The Himalayan economy is primarily based on agricultural activity. Manufacturing and service industries are non-existent. Hence chronic unemployment and migration of the youth to cities are huge challenges faced by the rural communities. Developing cottage industries and tapping the tourist potential are some of the ways they could address outmigration and unemployment.
“We have enabled the village community and the youth to develop environmental friendly and sustainable home stay initiatives.

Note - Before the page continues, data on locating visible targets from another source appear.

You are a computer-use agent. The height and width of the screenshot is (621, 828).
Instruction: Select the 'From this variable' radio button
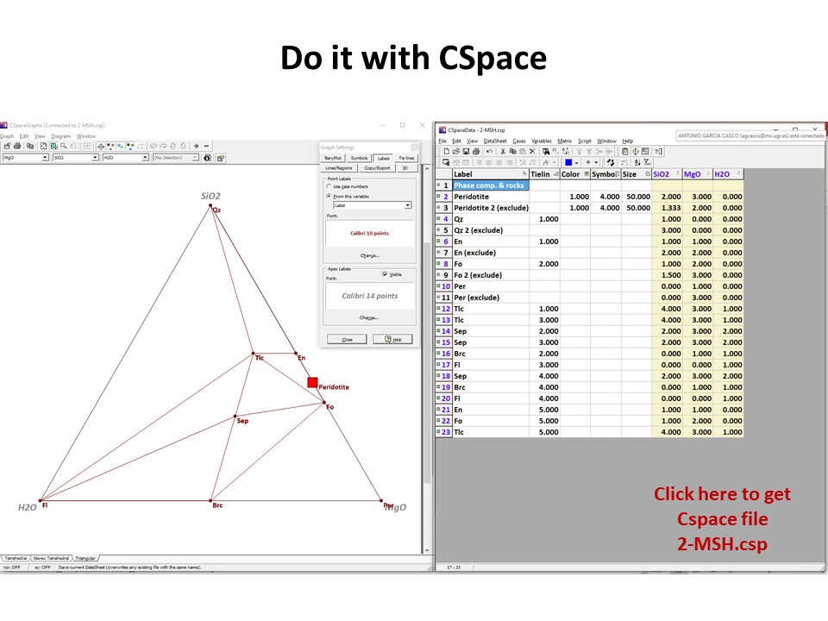point(329,196)
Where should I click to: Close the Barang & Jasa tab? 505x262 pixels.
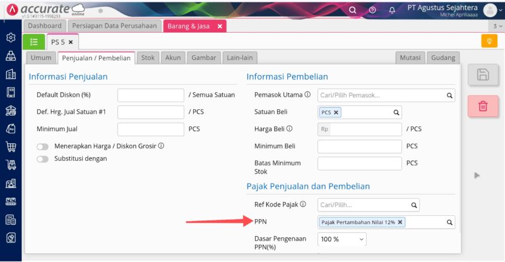point(220,26)
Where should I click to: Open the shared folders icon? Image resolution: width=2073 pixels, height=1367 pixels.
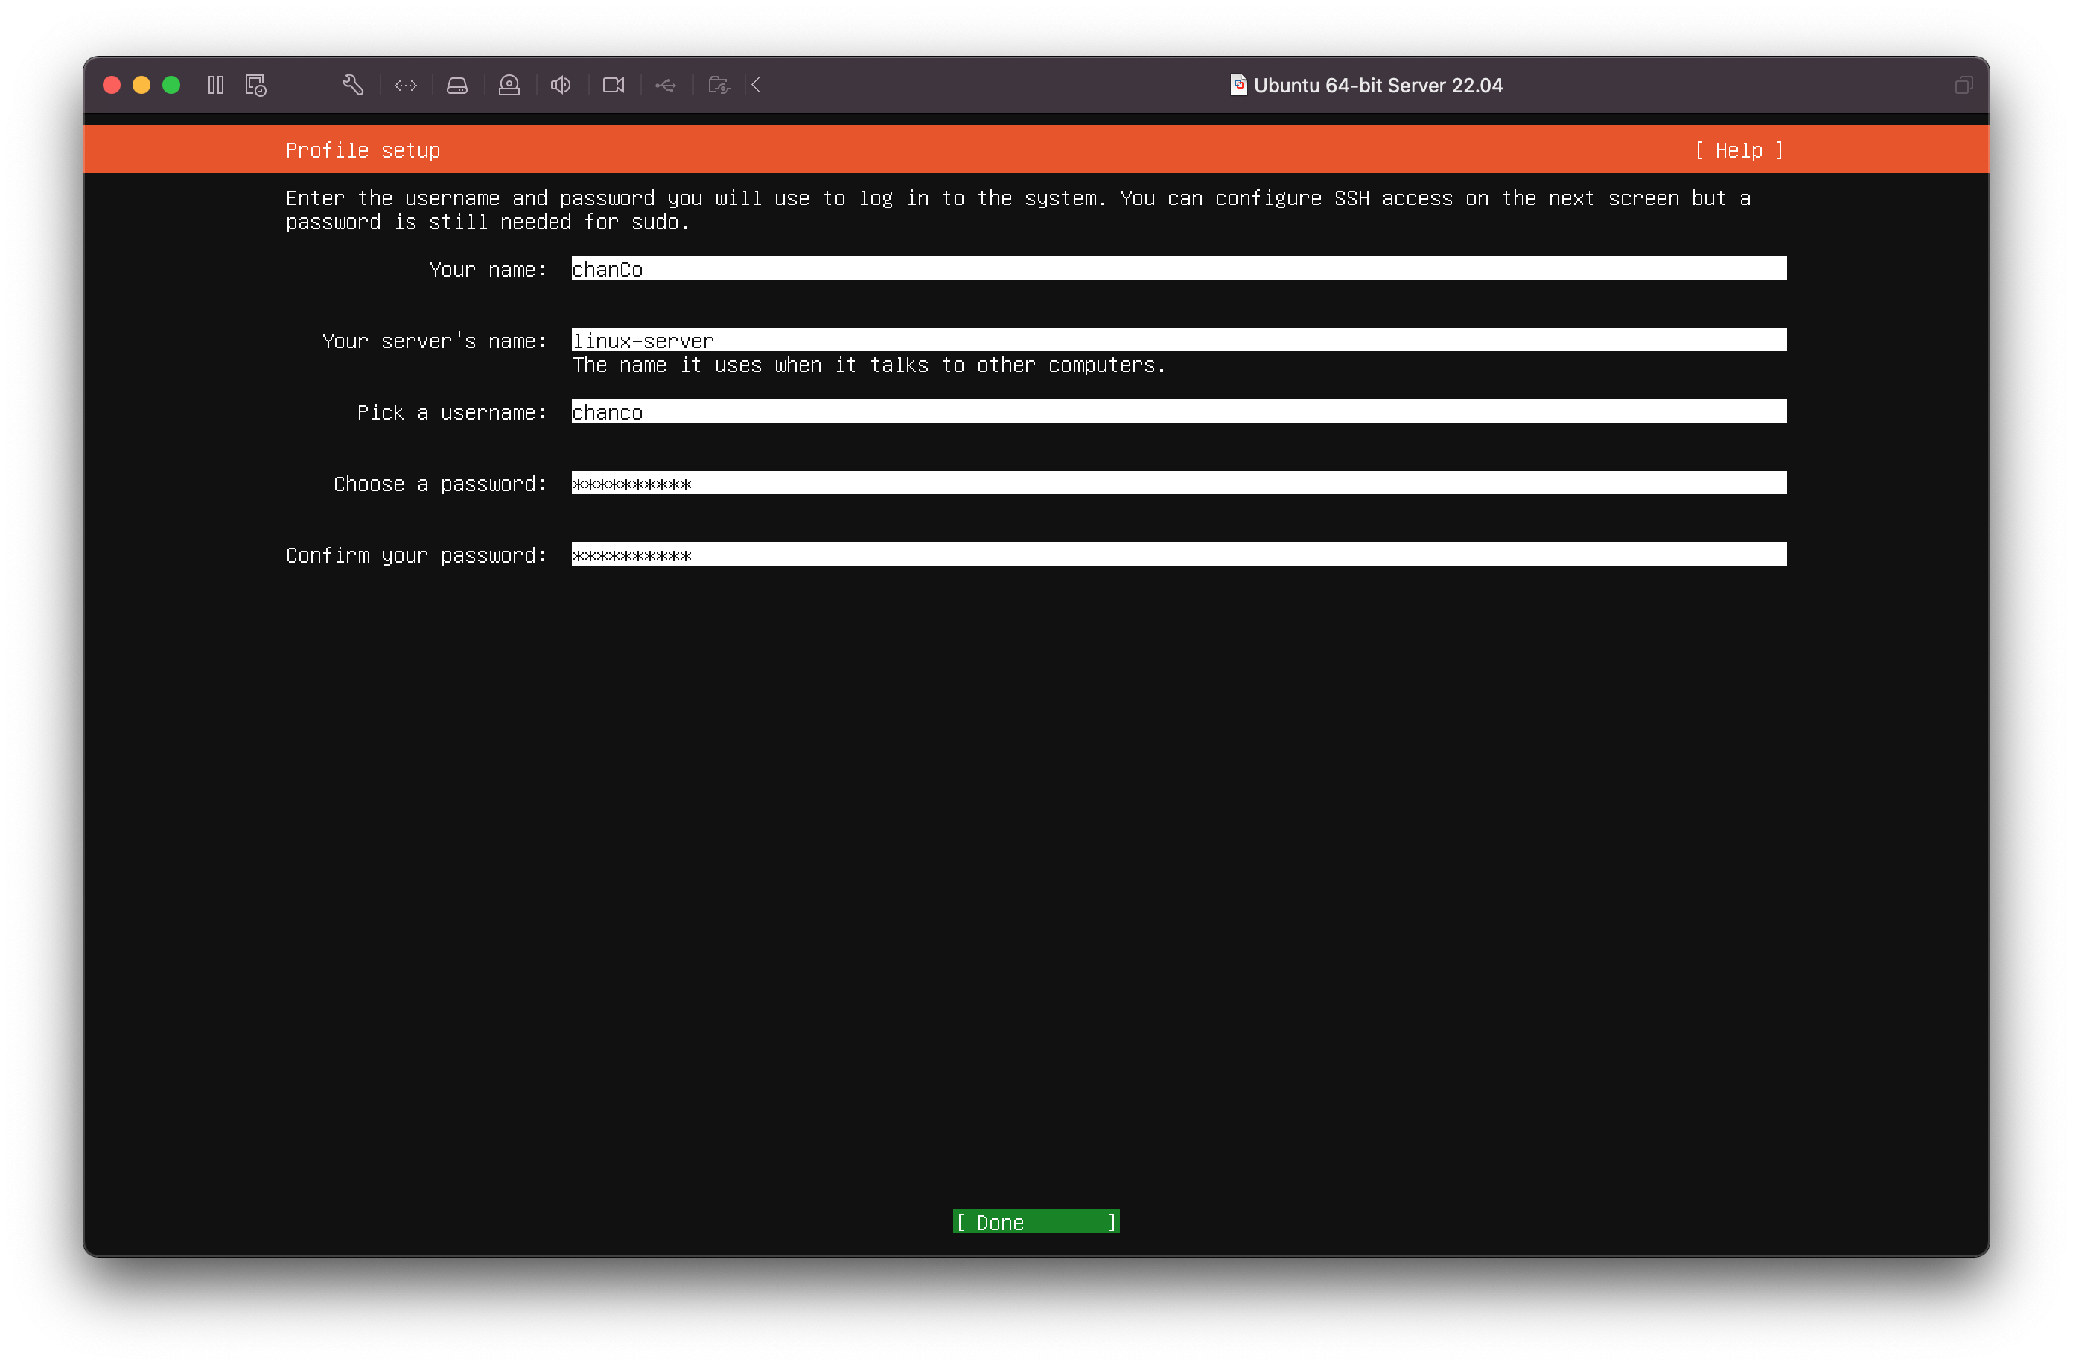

And the skills learned in the workshops are useful for them to conduct bird watching and butterfly spotting tours for our visitors”, states Bina.
Voicing the reasons for HEF’s involvement in such initiatives, Monica Lehner, a board director, says, “We are happy that the Himalayan Education Foundation is helping organisations such as Himalayan Ark, Maati and their associated community organisations like Himal Prakriti in creating awareness about the natural environment as well as fostering appreciation for the mountain communities’ cultural heritage in students and youth. They are its’ future custodians and beneficiaries.”
As for the local residents of Munsiyari and nearby villages, Himal Kalasutra and the Mesar Forest Fair are the events that make them aware of their own natural environment and the biodiversity it contains. It provides them an opportunity to celebrate and take pride in their heritage and culture. It’s a reminder for them to protect and safeguard these life-giving resources for their own and future generations’ prosperity and wellbeing.